The publishing industry is in turmoil at present and as was the case with digital music in recent years, no one really has an answer to these questions. Street front book stores are closing, e-book sales have over-taken real book sales and authors, literary agents, publishers and retailers are all worried. It is unthinkable that a book of say 100,000 words that has taken perhaps years to write, edit and prepare for publication could only be worth less than one dollar.
Independent author Derek Haines believes this may have to be the new reality. His view is that there will be three prices for e-books. Free, $0.99 and $2.99.

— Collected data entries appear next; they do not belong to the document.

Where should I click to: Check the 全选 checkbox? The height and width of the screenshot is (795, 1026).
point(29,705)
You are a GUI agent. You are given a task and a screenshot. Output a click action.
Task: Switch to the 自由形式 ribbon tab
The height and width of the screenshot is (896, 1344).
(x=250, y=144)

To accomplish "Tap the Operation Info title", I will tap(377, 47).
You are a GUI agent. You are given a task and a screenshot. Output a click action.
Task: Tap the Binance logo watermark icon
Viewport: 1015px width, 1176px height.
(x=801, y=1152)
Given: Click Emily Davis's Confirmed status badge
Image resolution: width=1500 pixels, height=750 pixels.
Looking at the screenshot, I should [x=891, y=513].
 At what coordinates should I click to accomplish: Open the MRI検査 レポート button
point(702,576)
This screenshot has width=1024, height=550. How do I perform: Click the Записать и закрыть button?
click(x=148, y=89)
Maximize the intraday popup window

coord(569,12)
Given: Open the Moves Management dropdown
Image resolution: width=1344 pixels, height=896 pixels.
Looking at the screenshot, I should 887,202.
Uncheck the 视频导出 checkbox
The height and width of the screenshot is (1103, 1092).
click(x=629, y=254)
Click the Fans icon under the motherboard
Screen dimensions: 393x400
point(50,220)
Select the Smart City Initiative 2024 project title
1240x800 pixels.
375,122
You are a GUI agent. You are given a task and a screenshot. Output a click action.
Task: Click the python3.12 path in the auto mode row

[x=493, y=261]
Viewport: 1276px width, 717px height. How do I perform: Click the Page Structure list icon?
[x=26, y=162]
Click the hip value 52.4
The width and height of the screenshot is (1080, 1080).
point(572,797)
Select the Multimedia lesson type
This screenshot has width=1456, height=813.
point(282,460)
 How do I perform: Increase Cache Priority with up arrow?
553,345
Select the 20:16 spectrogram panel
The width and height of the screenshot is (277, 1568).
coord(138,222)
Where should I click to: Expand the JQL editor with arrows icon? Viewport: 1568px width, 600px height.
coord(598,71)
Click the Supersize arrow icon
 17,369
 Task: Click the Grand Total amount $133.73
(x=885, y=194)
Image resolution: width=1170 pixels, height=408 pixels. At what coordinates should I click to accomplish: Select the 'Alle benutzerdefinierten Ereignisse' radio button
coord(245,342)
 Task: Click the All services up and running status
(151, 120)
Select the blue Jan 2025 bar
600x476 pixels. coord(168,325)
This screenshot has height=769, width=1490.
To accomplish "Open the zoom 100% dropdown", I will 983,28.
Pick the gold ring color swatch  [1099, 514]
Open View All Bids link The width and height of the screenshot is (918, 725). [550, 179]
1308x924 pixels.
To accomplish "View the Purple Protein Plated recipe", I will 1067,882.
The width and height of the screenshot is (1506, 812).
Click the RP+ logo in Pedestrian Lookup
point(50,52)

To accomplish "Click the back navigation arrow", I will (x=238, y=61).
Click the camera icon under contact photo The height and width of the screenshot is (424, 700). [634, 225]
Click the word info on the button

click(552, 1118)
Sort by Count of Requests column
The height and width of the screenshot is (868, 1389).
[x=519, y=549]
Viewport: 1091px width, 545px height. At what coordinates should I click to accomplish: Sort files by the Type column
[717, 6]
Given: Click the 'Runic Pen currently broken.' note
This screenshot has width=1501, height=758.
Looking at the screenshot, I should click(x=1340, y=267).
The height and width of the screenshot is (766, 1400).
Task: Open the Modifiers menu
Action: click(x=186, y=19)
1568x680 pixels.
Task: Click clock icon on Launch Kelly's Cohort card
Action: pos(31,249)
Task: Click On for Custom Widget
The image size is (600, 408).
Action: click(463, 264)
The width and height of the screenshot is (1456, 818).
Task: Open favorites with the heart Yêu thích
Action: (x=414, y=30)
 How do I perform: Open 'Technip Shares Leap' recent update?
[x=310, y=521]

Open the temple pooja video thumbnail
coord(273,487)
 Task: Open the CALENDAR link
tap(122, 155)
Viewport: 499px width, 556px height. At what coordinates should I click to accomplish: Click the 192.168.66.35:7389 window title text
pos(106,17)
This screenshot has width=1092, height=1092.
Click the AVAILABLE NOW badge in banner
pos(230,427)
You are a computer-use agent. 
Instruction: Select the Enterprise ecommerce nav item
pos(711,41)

'If the traditional agency model of publishing collapses, it will be up to authors to become their own publishers. To gain a readership following, your books have to gain a foothold. The free book will be the marketing starting block from where you would then hope to sell new releases for $0.99. The higher price of $2.99 will only be achievable for popular and well established authors and titles.'
While it may seem like gloom and doom, he does point out that e-books offer more promotional and advertising possibilities. 'When I began publishing my books in electronic format, I simply published the book. But now every e-book I publish contains hyperlinks to my other books, websites and blogs. In other words, every e-book is now cross-promoting.'
While no one knows what the financial future holds for book publishing, it is clearly evident that electronic reading is here to stay, and that it will be the future for writers and publishers. But at what cost?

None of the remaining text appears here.